La société Epicelig, qui a importé le cumin non conforme avant de le commercialiser, ne saurait s'exonérer totalement de son rôle dans la revente d'un produit dont elle n'a pas vérifié la conformité avant sa commercialisation. Il lui appartenait également de s'assurer de la qualité du produit et mettre en place des procédures de vérification comme le fait la société Eurogout.

La société Epicelig sera condamnée à réparer le préjudice subi, et il lui appartient de solliciter d'être relevée et garantie par la société Reflets des Iles.

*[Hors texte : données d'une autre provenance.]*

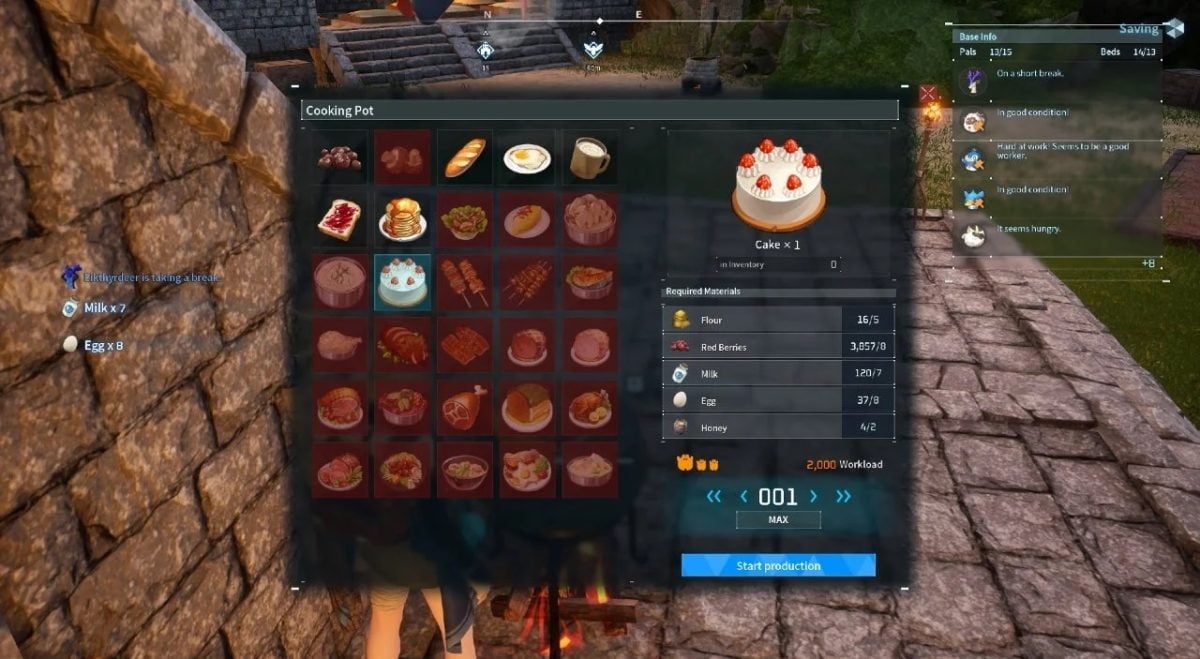1200x659 pixels.
Task: Set quantity to MAX
Action: (778, 520)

La société Epicelig demande à la cour de :

- rejeter l'appel principal comme infondé et injustifié ;

- confirmer en toutes ses dispositions le jugement rendu le 5 juillet 2019 par le tribunal de commerce d'Avignon ;

- rejeter toutes demandes, fins et conclusions contraires,

Si par extraordinaire la cour de céans estimait engagée la responsabilité de la société Epicelig,

Statuant sur l'appel incident formé par société Epicelig :

- l'accueillir comme recevable, bien fondé et justifié,

Réformant le jugement rendu le 5 juillet 2019 par le tribunal de commerce d'Avignon :

- condamner la société Allianz Iard, assureur de la société Reflets des Iles, à relever et garantir la société Epicelig de toutes les condamnations qui pourraient être mises à sa charge,

En tout état de cause :

- condamner tout succombant à payer à la société Epicelig la somme de 3 000 euros sur le fondement de l'article 700 du code de procédure civile ;

- condamner tout succombant aux entiers dépens de première instance et d'appel.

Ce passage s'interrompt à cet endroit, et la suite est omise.